デヴィッド・マシューズ/DUNE(砂の惑星)
(1977)



Amazon : 砂の惑星


昔よく聴いたフュージョン・シリーズ(?)。

ジャズ・ピアニスト/コンポーザー/アレンジャーのデヴィッド・マシューズが1977年に録音した名盤

 DUNE(砂の惑星)

1965年に発表され「世界で最も売れたSF小説」と言われるフランク・ハーバートの同名SF小説にインスピレーションを受けた組曲です。

 第1曲 惑星アラキス
 

いまから8000年後の未来、アトレイデ公爵家は皇帝の命を受け砂漠惑星アラキスに赴任します。
しかし陰謀により公爵は殺され、息子ポウル・アトレイデは母ジェシカと二人きり、果てしない砂漠への逃避行を余儀なくされます。

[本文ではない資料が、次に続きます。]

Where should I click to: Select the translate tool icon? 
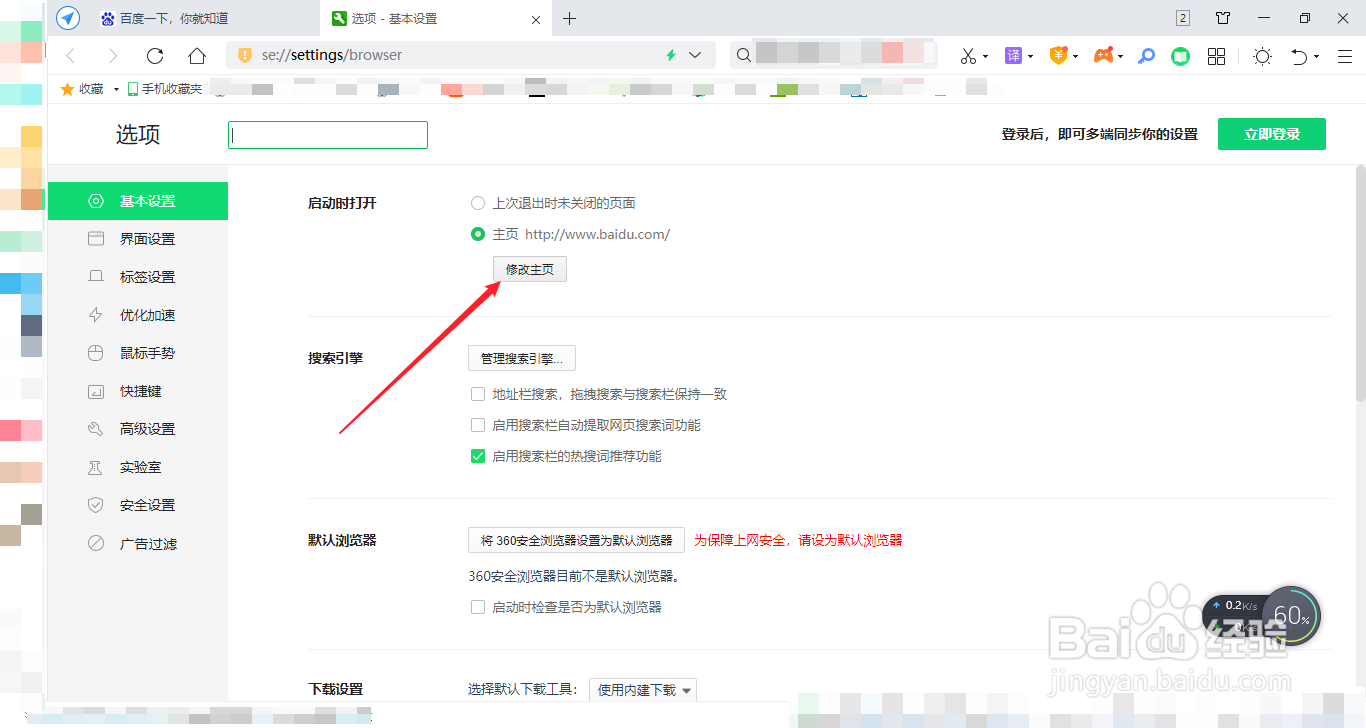[x=1014, y=56]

小説は日本ではハヤカワ文庫から出ていて、ちょうど読み終わったころにタイミングよくこのアルバムが発売。
ラジオで全曲放送されるのをFM雑誌(死語)で知り、カセットテープ(死語)にエアチェック(死語)しました。
その後LPを買い、いまはCDで持ってます。
4曲からなる組曲ですが、小説の世界観と合ってるかと言われると正直、

 「よーわからんな〜」

だったのですが、音楽としては素晴らしく、「フュージョン・バンドのための交響組曲」と呼びたい充実作。

メンバーは超豪華。
ランディ・ブレッカー、デヴィッド・サンボーン、グローヴァー・ワシントンJr、エリック・ゲイル、スティーヴ・ガットなど
いかにもギャラ高そうな顔ぶれが名を連ね、ストリングスも贅沢に使ってます。

 第2曲 サンドワーム
 

サンドワームは惑星アラキスの砂漠に生息する巨大生物で、特産物「スパイス」を生産します。
スパイスを服用することで感覚が研ぎ澄まされ、一時的に予知能力を得ることすらできるため、スパイスを支配するものは強大な権力を持ちます。
ヒップなベースにファンシーなテーマが乗っかる可愛らしい曲で、巨大生物どこへ行ったよって感じですが・・・。

 第3曲 ベネ・ゲセリットの唄
 

ベネ・ゲセリットは女性のみの秘密結社で、遺伝子の組み合わせで救世主を産み出すことが目的。
そのため権力者に取り入りながら、何世代にもわたって王家や貴族の婚姻を操ってきました。
じつは主人公ポウルの母ジェシカもベネ・ゲセリットの一員。
この曲は間奏曲的な短いスローナンバー。

 第4曲 救世主ムアドディブ
 

主人公ポウルは最終的に覚醒して救世主ムアドディブとなります。
デヴィッド・サンボーンが軽やかに吹くテーマを中心にファンキーかつポップに展開するノリノリ・ロンド。
軽快な曲ですが、小説ではポウルは救世主となったことでさらなる重荷と犠牲を強いられます。
ベネ・ゲセリットのテーマが再現して終わります。

70〜80年代に一世を風靡したフュージョン・ミュージックの傑作。
いま聴くとかえって新鮮、いまどきこんな音楽作る人いませんからね。
原作小説も新訳版が出ているようですね、再読してみようかな。


LPのB面はデヴィッド・ボウイ「スペース・オディティ」や「スターウォーズのテーマ」をフュージョン・アレンジで聴かせます。
そういえばジャケットはもろに「スターウォーズ」のパロディです。

デヴィッド・マシューズは80年代になるとマンハッタン・ジャズ・クインテットを結成、人気を博しました。